__作業課題 A__:
アジア通貨危機についての文章に書かれている、タイのバーツの下落危機が波及した国を、通貨名と合わせてすべて挙げてください。
__作業課題 B__:
アジア通貨危機についての文章を、最後の文の後から書き継いでください。
═════ 読む文章 ═════
まるで1998年の、アジア通貨危機・金融危機と同じです。

▼アジア通貨危機の顛末

東南アジア諸国は、海外から短期資金をドルベースで借り、近
代化のインフラ投資(長期投資)をしていました。通貨は、ド
ルペッグ制でした。自国通貨が安くなると、中央銀行が、ドル
を売って自国通貨を買い価格を戻すのがドルペッグです。

(注)中国の人民元も、事実上、ドルペッグ通貨です。このた
め「元安」が問題になります。ドルペッグをする理由は、自国
通貨の、国際的な信用が低いからです。

ヘッジファンド(ジョージ・ソロス)は、通貨を分析し、人為
的にドルペッグされたタイのバーツが高すぎると認識して、
バーツの先物売りと空売りを仕掛けました。「バーツ売り/ド
ル買い」です。ドルに対してバーツが下がると。先物の買戻し
のとき、利益が出ます。バーツは、1998年1月には50%に下が
っています。

経常収支が赤字のため、外貨準備(ドルの持ち高)が少なかっ
たタイの中央銀行は、「ドル売り/バーツ買い」で対抗できる
ドルを持たず、外為市場で買い手が消えたバーツは、暴落した
のです。

タイの対外債務は、短期資金のドル建です。バールが下がると、
借り入れたドルが高くなって、タイの対外債務は重くなります。
ヘッジファンドが仕掛けたバーツ売りから通貨と金融危機にな
ったのです。金融危機は、流通する通貨量の減少なので、経済
を収縮させます。

通貨の価値は心理的なものです。バーツの下落危機は、同じよ
うにドルペッグ制をとっていたマレーシア(リンギット)、イ
ンドネシア(ルピア)、フィリピン(ペソ)、韓国(ウォン)
に波及します。いずれの国もドル建ての対外債務が、外貨準備
よりはるかに大きかったからです。

アジア通貨危機は、IMFからの資金提供によって収束しますが、
東南アジア諸国は、財政赤字を減らす緊縮経済を強いられたの
です。この後、「ドルの短期債務は危ない」とされます。

通貨危機を経た国は安くなった通貨で輸出を増やし、緊縮経済
の中で、賃金と生活水準を切り下げて、経常収支を黒字にし、
危機に対抗できるドルの外貨準備を貯めたのです。経常収支の
赤字はマネー(ドル)の対外流出ですが、その黒字は、マネー
(ドル)の流入になるからです。

▼国際的なマネーの流れ

韓国・東南アジア、そして、中国の経常収支の黒字と、比例す
るのが、米国の経常収支の赤字です。1998年の赤字は、2150億
ドル(23兆円)、2006年は8059億ドル(88兆円)、2010年は
4307億ドル(47兆円)で、2018年は6146億ドル(67兆円)です。
═════ 調査対象データ ═════
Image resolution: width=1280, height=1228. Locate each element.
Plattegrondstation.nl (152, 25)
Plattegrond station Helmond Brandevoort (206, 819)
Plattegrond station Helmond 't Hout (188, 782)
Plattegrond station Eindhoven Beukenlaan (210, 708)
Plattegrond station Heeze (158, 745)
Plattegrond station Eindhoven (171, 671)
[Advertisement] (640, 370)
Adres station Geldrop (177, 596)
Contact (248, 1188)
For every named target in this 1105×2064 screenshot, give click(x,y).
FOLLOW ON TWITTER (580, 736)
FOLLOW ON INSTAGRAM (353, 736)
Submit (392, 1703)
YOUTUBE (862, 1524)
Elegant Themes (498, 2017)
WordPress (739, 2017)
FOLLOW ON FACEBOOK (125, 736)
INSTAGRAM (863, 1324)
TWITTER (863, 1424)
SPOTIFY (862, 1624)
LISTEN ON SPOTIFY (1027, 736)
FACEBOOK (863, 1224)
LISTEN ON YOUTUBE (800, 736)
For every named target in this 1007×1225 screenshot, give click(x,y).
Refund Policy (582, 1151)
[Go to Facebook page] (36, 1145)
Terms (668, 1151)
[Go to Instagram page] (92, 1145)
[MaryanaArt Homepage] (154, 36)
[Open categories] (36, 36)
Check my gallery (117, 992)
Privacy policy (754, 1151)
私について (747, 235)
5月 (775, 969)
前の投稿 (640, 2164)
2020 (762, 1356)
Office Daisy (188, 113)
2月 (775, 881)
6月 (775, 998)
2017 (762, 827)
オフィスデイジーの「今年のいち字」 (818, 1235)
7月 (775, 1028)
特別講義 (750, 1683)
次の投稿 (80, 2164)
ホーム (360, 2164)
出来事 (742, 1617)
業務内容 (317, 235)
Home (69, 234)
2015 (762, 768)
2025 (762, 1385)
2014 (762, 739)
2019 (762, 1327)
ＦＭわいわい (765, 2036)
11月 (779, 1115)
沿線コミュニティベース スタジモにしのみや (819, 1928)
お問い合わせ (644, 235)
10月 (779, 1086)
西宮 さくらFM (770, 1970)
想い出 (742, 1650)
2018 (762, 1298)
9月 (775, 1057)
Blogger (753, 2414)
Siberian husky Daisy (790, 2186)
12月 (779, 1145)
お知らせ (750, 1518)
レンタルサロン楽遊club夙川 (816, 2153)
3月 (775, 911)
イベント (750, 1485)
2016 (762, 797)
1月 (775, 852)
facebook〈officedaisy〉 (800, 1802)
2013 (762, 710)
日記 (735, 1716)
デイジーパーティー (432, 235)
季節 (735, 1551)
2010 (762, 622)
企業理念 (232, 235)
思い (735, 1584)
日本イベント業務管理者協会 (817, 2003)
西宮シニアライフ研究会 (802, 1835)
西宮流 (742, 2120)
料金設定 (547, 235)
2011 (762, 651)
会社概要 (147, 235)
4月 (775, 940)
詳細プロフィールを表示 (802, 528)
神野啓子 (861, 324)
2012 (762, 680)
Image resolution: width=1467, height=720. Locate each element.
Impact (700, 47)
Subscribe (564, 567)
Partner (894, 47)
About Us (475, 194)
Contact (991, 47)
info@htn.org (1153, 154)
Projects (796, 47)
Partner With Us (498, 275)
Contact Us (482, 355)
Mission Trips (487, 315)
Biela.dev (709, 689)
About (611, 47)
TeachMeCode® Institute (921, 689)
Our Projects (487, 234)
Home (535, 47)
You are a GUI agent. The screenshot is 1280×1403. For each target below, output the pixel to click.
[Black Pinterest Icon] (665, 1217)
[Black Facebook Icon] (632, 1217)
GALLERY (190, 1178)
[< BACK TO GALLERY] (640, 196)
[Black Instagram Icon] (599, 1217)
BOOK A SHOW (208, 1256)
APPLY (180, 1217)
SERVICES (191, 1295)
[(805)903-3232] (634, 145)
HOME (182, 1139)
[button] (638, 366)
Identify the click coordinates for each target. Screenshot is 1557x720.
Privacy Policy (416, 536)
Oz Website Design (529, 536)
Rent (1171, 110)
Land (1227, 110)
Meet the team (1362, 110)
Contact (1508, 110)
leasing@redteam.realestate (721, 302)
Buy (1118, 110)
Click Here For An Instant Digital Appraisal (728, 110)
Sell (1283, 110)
═════
__結果 A__:
マレーシア(リンギット)、インドネシア(ルピア)、フィリピン(ペソ)、韓国(ウォン)

__結果 B__:
トランプ財政の拡張を見ると、2019年は1兆ドル(110兆円)を
こえるでしょう。

米国の経常収支の赤字の累積分が、米ドルの海外流出になり、
それが、世界の外貨準備$13兆(1430兆円)になっています。
世界で経常収支の大きな赤字を続ける国は、米国とドル通貨圏
の英国です。(注)経常収支は、貿易収支と所得収支の合計。

経常収支の黒字国は、ドイツ2965億ドル(32兆円)、日本
1954億ドル(21兆円)、中国1648億ドル(18兆円)、オランダ
808億ドル(8.8兆円)、台湾801億ドル(8.8兆円)、韓国784
億ドル(8.6兆円)、スイス632億ドル(6.9兆円)、シンガ
ポール609億ドル(6.6兆円)などです(以上は2017年度の実
績)。

世界の黒字に対し、英国が1067億ドル(11兆円)、米国が
4662億ドル(51兆円)の赤字であり、合計で5729億ドルです。
これは、世界の経常収支の黒字の合計額に相当します。

トランプが「世界に対し、関税を25%に強化する貿易戦争」を
仕掛けているのは、経常収支の赤字が対外債務の増加になり続
けているからです。米ドルが、対外債務として世界に拡大散布
され続けているのです。

米国の対外債務は、2017年で、32兆ドル(3520兆円:米国の
GDP20兆ドルの1.6倍)に増えています。8兆ドル増えて、40兆
ドルを超えるころ、今回の新興国の通貨危機のようなドル危機
が起こるでしょう。借金が増えすぎると利払いが困難になって
行くからです。日本には、1年に40兆円増える政府債務に問題
があります。米国は、この対外負債です。